Specifically, this Court has held that exceptions, exclusions, and limitations in policies of insurance are to be most strongly construed against the insurer. Hahn v. Home Life Ins. Co. of New York, 169 Tenn. 232, 84 S.W.2d 361 (1935). In Sturgill v. Life Insurance Co. of Georgia, 465 S.W.2d 742 (Tenn. Ct. App. 1970), the court stated:

"The terms and provisions of a policy drafted by the insurance company must be construed strongly in favor of the insured."
"A provision in a policy limiting or reducing coverage is to be construed strongly against the insurer."

There can be little doubt that the terms "use" and "loading and unloading" are ambiguous, particularly in light of the courts' major efforts to define and interpret those terms. Those terms have taken on varied meanings and have been subjected to varied applications and tests in construing coverage under automobile liability policies. That being true, under facts such as those in the instant case, homeowner policies of insurance should stand on their own language and exclusions should be strongly construed against the insurer. After properly construing the ambiguous terms strictly against automobile liability carriers to provide coverage, some courts have conversely, by allowing homeowner carriers the benefit of the same construction, construed homeowner policies, bought for insurance coverage against nonvehicular liability, strictly against the insured. In keeping with the policy of the law, the inverse should be true. By holding Travelers liable in the instant case, we are neither redefining the terms nor changing the standard of causation. We are, rather, merely strictly construing those ambiguous terms and the standard of causation against the homeowner carrier standing by itself. As pointed out previously in Ayers, the sole object of the insured in obtaining insurance is indemnity. To exclude coverage, exclusion clauses must be drafted in clear and unambiguous terms. The terms being ambiguous, they must be strictly construed against the insurer.
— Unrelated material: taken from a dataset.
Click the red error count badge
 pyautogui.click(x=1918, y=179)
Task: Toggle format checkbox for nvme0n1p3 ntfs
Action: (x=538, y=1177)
Applying that rationale to the facts in the instant case, we conclude that Travelers must also be held liable. According to the stipulated facts, the gun discharged for some unknown reason. The accident could have occurred anywhere, the precise reason why homeowner's insurance is procured. As stated previously from 7 Am.Jur.2d 397, Automobiles, § 90,

"An accident is causally connected with the process of loading or unloading only if the loading or unloading was the efficient or predominating cause of the accident." (Emphasis added.)

We are unable to agree that a mere connection with the loading of a vehicle, which is sufficient to allow recovery against an automobile liability carrier, also allows a homeowner carrier to exclude coverage. Neither does logic demand, nor will the law allow such a result.

We hold that for a homeowner's policy of insurance to exclude coverage because of use, loading or unloading of an automobile, that use, loading or unloading must be the efficient and predominating cause in the strict sense of those terms. It is clear from the facts in the instant case that while the injury was connected with the use of the vehicle during the act of loading, neither that use nor act of loading was the efficient and predominating cause, *368 the requisite causal relationship necessary to bring it within the exclusionary provisions of the policy.

We hold that both Travelers and Aetna are primarily liable and that the judgment, interest, costs and expenses should be prorated according to the coverage afforded by the policies of insurance.

DYER, C.J., COOPER, S.J., and CHATTIN and McCANLESS, JJ., concur.